Let’s cut the crap: publishers have been getting royally screwed for years by the so-called “ad tech tax,” where intermediaries like Google and Facebook skim off a hefty cut before a single dime reaches the content creators. But if you think that was bad, welcome to the era of AI data brokers — the latest parasitic middlemen who don’t just take a slice, they grab the whole damn pie. These third-party scrapers are siphoning off 100% of original publisher content to feed their machine learning models, leaving creators with nothing but scraps and frustration.
For years, publishers gritted their teeth and optimized around the ad tech ecosystem, handling complex revenue shares and opaque algorithms to eke out a living. The ad tech tax was a shitty reality but at least there was a share of the revenue pie. Now, AI outfits and data brokers are operating without any revenue-sharing model at all. They scrape content en masse, train their AI systems, and monetize the outputs — all while publishers get zero compensation or attribution. That’s not just unfair, it’s a complete annihilation of the value chain.

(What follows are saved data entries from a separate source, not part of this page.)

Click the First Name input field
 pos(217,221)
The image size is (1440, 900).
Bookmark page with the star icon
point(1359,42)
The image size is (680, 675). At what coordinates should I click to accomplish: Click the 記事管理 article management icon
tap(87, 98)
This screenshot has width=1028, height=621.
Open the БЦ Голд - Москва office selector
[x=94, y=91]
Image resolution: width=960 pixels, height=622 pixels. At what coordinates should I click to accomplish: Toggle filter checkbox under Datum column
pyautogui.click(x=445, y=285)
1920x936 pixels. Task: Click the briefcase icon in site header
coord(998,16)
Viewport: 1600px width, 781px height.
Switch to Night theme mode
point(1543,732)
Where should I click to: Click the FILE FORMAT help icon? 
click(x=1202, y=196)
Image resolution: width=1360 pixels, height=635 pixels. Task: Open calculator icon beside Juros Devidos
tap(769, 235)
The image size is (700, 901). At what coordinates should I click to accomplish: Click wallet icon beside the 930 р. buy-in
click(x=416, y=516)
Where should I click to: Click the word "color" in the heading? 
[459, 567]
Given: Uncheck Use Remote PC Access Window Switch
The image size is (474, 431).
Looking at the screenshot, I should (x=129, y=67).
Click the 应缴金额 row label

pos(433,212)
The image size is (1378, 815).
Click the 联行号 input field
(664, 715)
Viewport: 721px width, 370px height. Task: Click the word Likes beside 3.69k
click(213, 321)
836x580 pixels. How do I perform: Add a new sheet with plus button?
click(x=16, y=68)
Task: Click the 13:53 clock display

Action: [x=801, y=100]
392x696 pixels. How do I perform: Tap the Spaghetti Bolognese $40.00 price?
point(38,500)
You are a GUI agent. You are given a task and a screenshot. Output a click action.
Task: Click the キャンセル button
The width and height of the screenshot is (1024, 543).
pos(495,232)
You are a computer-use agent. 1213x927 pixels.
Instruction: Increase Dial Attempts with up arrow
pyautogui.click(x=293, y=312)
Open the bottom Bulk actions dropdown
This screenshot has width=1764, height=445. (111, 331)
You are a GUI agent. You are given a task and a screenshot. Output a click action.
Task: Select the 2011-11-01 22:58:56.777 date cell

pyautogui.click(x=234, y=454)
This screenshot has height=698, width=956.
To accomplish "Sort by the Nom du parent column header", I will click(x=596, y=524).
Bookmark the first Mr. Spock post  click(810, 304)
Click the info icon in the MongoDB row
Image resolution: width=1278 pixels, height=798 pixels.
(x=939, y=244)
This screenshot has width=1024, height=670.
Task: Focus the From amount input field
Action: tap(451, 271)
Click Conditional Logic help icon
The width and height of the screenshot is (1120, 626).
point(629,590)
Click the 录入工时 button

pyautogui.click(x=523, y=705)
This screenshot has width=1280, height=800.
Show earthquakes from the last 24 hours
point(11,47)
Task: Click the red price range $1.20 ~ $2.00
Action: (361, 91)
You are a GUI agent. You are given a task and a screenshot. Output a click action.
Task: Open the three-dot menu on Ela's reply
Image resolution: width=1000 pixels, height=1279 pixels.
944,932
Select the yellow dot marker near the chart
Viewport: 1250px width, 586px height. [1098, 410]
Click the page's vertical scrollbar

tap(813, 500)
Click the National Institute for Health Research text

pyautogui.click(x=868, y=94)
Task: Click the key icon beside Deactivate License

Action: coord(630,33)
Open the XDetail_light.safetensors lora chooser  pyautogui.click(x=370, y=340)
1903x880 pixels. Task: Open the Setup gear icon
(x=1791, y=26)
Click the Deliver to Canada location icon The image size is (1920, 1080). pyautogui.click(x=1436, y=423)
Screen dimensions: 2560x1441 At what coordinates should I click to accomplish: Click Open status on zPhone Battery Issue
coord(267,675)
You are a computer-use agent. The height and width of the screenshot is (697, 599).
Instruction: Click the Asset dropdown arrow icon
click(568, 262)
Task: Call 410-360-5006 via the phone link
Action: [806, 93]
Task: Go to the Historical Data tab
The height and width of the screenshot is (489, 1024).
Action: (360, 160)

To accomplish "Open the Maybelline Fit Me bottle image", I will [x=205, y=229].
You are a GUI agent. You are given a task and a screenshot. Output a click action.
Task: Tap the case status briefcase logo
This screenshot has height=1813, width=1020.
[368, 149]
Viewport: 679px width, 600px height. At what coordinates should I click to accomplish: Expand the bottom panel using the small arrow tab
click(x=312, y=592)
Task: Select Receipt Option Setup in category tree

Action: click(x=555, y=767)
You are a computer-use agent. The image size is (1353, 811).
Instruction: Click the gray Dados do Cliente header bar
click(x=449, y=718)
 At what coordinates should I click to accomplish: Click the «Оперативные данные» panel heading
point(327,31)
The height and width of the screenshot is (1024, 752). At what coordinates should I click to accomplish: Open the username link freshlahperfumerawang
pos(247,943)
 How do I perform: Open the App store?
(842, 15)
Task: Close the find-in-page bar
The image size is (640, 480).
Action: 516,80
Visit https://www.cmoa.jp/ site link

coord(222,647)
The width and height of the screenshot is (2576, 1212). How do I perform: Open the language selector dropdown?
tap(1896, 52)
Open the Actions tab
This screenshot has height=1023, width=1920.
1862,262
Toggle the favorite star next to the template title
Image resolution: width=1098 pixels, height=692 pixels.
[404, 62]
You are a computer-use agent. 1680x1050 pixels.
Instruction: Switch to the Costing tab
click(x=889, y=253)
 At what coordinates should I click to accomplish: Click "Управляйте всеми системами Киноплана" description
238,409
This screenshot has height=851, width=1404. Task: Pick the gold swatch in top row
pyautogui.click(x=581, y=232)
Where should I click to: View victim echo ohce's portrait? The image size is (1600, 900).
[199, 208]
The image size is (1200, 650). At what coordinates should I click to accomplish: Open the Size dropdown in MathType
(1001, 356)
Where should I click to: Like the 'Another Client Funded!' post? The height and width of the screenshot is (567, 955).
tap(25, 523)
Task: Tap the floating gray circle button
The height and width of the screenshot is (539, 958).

This isn’t some fringe problem. Major publishers across the board are sounding alarms as their content fuels AI chatbots, search engines, and recommendation systems that don’t pay a dime back. What’s worse, the tech industry’s self-serving narrative insists this is “innovation” or “data democratization” when it’s actually a brazen content grab dressed up as progress. Meanwhile, lazy agencies and SEO grifters preach “adapt or die” without offering a real solution beyond vague hints to “optimize for AI”—which is code for “get scraped harder.”
The bottom line: if you’re a publisher who hasn’t aggressively fought back against third-party scraping, you’re letting these AI middlemen rewrite the rules of media economics while you subsidize their growth. The old ad tech tax was a racket, but this new AI data broker model is a full-on content heist. It’s time to stop whining about your share of the pie and start demanding you get the pie back—whole, unmolested, and paid for.
Here’s a brutal truth publishers need to hear: Content licensing and proactive enforcement aren’t optional anymore. If you want to survive, you must treat AI data brokers like the copyright infringers they are. Negotiate hard, litigate often, and build direct user relationships that AI can’t hijack. Otherwise, the next decade will be the one where publishers finally disappear, leaving a barren wasteland of scraped content powering someone else’s AI empire.